Wayve AI Raises $1.5B for General Purpose Self-Driving

Autonomous driving startup Wayve AI has raised $1.5 billion at an $8.6 billion valuation to license its 'general purpose AI driver' for any vehicle. The company is partnering with Uber to launch supervised robotaxis in 10 cities, starting with London in 2026, and also has deals with Mercedes, Nissan, and Stellantis. Wayve's platform emphasizes end-to-end learning to close the simulation-to-reality gap without relying on HD maps.

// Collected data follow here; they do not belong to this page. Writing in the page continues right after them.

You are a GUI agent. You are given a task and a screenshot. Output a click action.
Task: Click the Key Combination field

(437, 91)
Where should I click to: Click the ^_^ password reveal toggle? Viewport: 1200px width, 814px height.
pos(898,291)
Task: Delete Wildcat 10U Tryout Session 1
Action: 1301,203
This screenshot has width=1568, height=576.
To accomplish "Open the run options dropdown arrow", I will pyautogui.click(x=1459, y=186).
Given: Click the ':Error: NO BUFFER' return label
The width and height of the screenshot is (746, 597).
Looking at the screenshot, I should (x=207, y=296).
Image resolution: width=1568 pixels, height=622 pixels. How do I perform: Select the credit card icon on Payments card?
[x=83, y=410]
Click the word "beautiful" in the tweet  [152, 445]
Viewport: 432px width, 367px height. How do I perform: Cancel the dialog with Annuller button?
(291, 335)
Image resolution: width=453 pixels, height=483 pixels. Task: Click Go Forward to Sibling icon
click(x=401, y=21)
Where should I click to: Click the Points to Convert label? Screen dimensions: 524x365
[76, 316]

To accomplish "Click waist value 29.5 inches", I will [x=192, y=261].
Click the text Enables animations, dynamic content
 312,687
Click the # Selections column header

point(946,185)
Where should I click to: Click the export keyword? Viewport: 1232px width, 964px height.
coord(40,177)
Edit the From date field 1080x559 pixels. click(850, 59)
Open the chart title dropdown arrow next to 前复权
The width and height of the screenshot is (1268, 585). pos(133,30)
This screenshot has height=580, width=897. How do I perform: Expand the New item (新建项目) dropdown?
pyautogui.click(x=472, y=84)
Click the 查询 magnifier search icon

- The $1.5 billion funding consists of a $1.2 billion Series D round joined by new and existing investors, including Microsoft and Nvidia, with an additional $300 million in milestone-based capital from Uber to support the global deployment of Wayve-powered robotaxis. - Wayve's AI model is trained on diverse driving data from over 70 countries, enabling it to operate in cities without prior city-specific fine-tuning, a capability the company refers to as "zero-shot" driving. In the past year, Wayve claims to be the first and only AV developer to have driven "zero-shot" in more than 500 cities across Europe, North America, and Japan. - The company was founded in 2017 by Alex Kendall and Amar Shah, who were PhD students at the University of Cambridge studying computer vision and machine learning, respectively. Kendall, the current CEO, was inspired to pursue an end-to-end deep learning approach for robotics after his PhD research and time spent with autonomous drone startup Skydio. - Wayve's business model is to license its AI Driver software directly to automakers rather than owning and operating its own vehicle fleets, a capital-light approach that contrasts with vertically integrated competitors like Waymo. This allows for a software-led architecture that lowers hardware costs and uses embedded sensors already present in modern vehicles. - The company is targeting a two-pronged commercialization strategy: launching L4-capable robotaxis with Uber starting in 2026, and deploying L2+ "hands-off" supervised autonomous features in consumer vehicles beginning in 2027 through partnerships with automakers like Nissan. - Unlike competitors that rely on extensive, hand-coded rules and high-definition 3D maps, Wayve's "AV2.0" approach uses end-to-end deep learning to map raw sensor data directly to driving actions, which it believes is more scalable. This data-driven method is designed to learn from experience, similar to a human driver. - Key investors in this latest round include SoftBank, Nvidia, and Microsoft, reflecting a growing industry convergence around Wayve's "embodied AI" approach as a foundational software layer for autonomous driving. - Wayve has been actively recruiting senior talent from established players in the autonomous vehicle and tech industries, including a President from Mobileye, a Chief Scientist from Microsoft Research, and other leaders with experience at Waymo.